▸ EXCERPT:
START

Zimbabwe is considering a ban on raw platinum exports in a bid to force miners to set up refineries in the country, but this move will not take place “overnight”, a government official said on Wednesday.

The southern African country has the second largest known platinum reserves in the world, after neighbouring South Africa, and the top two global producers, Anglo American Platinum and Impala Platinum, have operations there.

Both Amplats and Implats currently send platinum concentrate from their Zimbabwean mines to South African refineries but the Zimbabwe government has over the years tried to encourage the firms into processing the metal locally.

Deputy Mines Minister Gift Chimanikire told Reuters that the government, which restored a ban on raw chrome exports earlier this year to promote local smelting, was now focusing on platinum producers.

“They need to start investing in a refinery in Zimbabwe. We need value-addition for our minerals here, we cannot keep exporting jobs,” Chimanikire said.

“We’re not saying it’s going to be overnight. We’re ringing the alarm bells to show we’re not sleeping.”

Platinum producers have said Zimbabwe’s current production is insufficient to sustain a viable refinery. Implats’ Zimplats operations currently operates the largest mine in the country, with production capacity of 180,000 ounces annually.

Mimosa, Implats’ 50:50 joint venture with Aquarius, accounted for more than 20 percent of Aquarius’s total attributable output of 487,404 PGM ounces for the full year, while Amplats’ Unki mine produced 22,000 ounces in the first half of 2011.

Industry players have talked up the possibility of a refinery being set up in the country five years from now, when the major producers are expected to have ramped up output.

Chimanikire says the government would want to see definite steps towards that target.

“I’m not arguing with that. Let them demonstrate to us that in five years’ time, that will happen.”

END

Revise the stretch of the Zimbabwe platinum article from "The southern African" through "on platinum producers.", replacing "concentrate" with "ore".

▸ DATA LINES:
START

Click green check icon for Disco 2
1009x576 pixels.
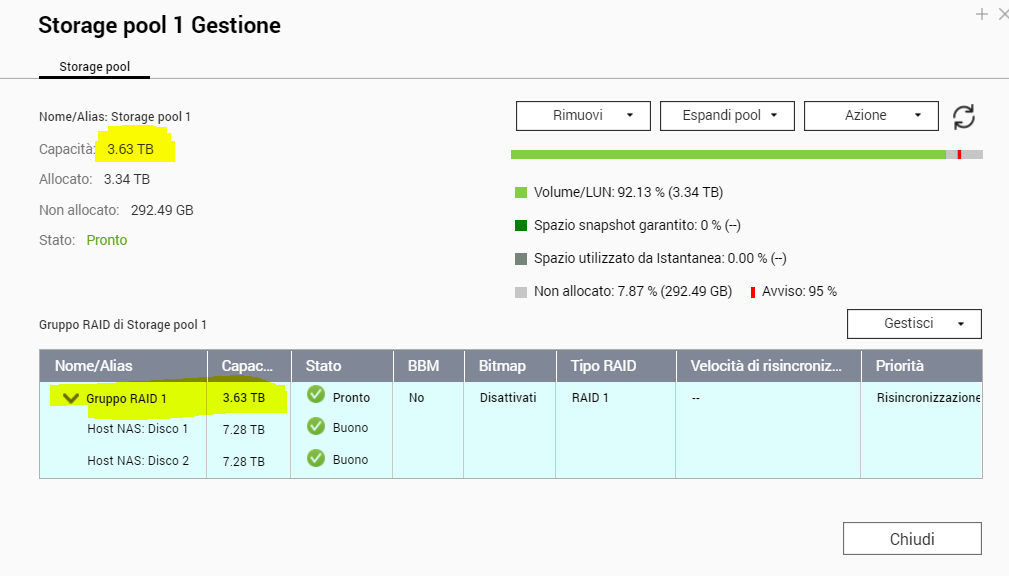click(x=316, y=458)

END

▸ FINAL RESULT:
The southern African country has the second largest known platinum reserves in the world, after neighbouring South Africa, and the top two global producers, Anglo American Platinum and Impala Platinum, have operations there.

Both Amplats and Implats currently send platinum ore from their Zimbabwean mines to South African refineries but the Zimbabwe government has over the years tried to encourage the firms into processing the metal locally.

Deputy Mines Minister Gift Chimanikire told Reuters that the government, which restored a ban on raw chrome exports earlier this year to promote local smelting, was now focusing on platinum producers.